Kris Komakech's "Welcome Race Fans" is one of the art pieces that were part of a collaborative art project between the Arts Council of Indianapolis and Indianapolis Motor Speedway for the 100th running of the Indianapolis 500. Thirty-three Indiana artists were commissioned to create the works for the historic race.

But the lineup of the new includes a yogurt shop and the Speedway Indoor Karting facility, which features two indoor racetracks where kids — and adults — can test their driving skills. Also wrapped into the attractions is a new community health center.

And Speedway remains a place where there’s a trick-or-treat candy giveaway on Main Street at Halloween, and where Santa parades down Main in a race car at Christmas. Business people and city leaders are proud of their downtown, but they’re just as quick to brag on their schools, which perform as well as any in Marion County. Speedway, in fact, is small enough that the district doesn’t use school buses — if the kids don’t catch a ride, they live close enough to school to walk.

Among several business that bridge the worlds of adults and kids is Big Woods Speedway. It has a beer garden and a 21-and-older liquor bar, the Hard Truth Saloon. But its dining room is family-friendly.

Big Woods co-owner Jeff McCabe said the business is drawing customers from across the age spectrum and from a 15-minute driving arc. Interestingly, the place is getting referrals from hotels in Downtown Indianapolis.

At Daredevil, about one-third of the taproom’s visitors come from within 5 miles, said co-owner Shane Pearson. The rest come from around the Indianapolis metro area and beyond. On weekends, that includes visitors from every surrounding state taking part in the thriving industry of craft beer tourism.

That life has come to Main Street is almost a shaking-my-head realization to residents. They speak of the Main Street of yesteryear as if tumbleweeds rolled across the midday desolation and sidewalks were populated by ghosts. Except, of course, in May, when the invading hordes brought life to the town like some sort of Brigadoon of the plains.

“I’ve been here since 1977, and you always wondered would they do anything with it,” said Bill Wilson, 50. Other racetrack towns, such as Daytona Beach, Fla., he has observed, have gone in a much more commercialized direction. But he approves of what Speedway is doing. “It’s got that traditional Indy 500 hometown flavor to just about everything they do.”

The evolution is continuing with the arrival of another racing technology firm and the headquarters of an environmental engineering company. Bigger still is a $40 million mixed-use project that will include luxury apartments, condominiums, retail spaces and a 120-room hotel.
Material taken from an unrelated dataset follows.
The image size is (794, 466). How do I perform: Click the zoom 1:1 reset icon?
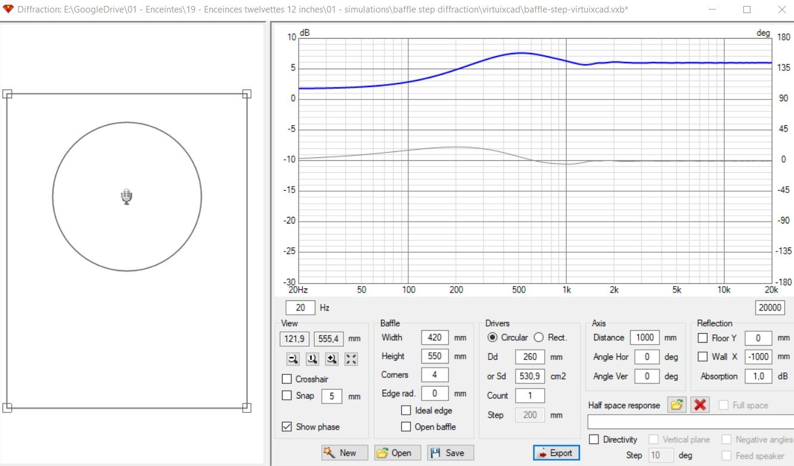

The latter is notable because, after years of eradicating nuisance motels, Speedway is currently without a hotel room in the town limits.

Tyra Campbell (back to camera) had lunch with her parents, Antoinette and Lloyd Campbell, on Wednesday, July 20, 2016, at Big Woods Speedway on Main Street. Lloyd Campbell works at nearby Allison Transmission.

But Speedway has limits on how much more it can do. It’s a landlocked enclave. And, as housing goes, the town is built out. That, along with the revival, has nudged housing prices upward. But because of appraisal limits and the smallish size of the housing stock, real estate broker Sharron Hill says, most of the new listings are priced in the range of $100,000 to $185,000, still lower than many places in the metro area.

Yet Donald Davidson, the track historian and longtime town resident, said Speedway has never before experienced a period of such vibrancy.

Longtime residents who were at first cautious about the town's plans — about the traffic and crowds and suggestions the place might change into downtown Carmel — have come to like what they’ve seen. “So far,” he said, “it has worked out really well.”

Now, the town that came into being because of the racetrack and the race uses the Indy 500 as something of a touchstone, said Nicolini, the town manager. It’s a marker on the progress of Speedway he hears often from the observations of visitors.

"I was here last May, and none of this was here," he said, “is the sort of sentiment that we like to get.”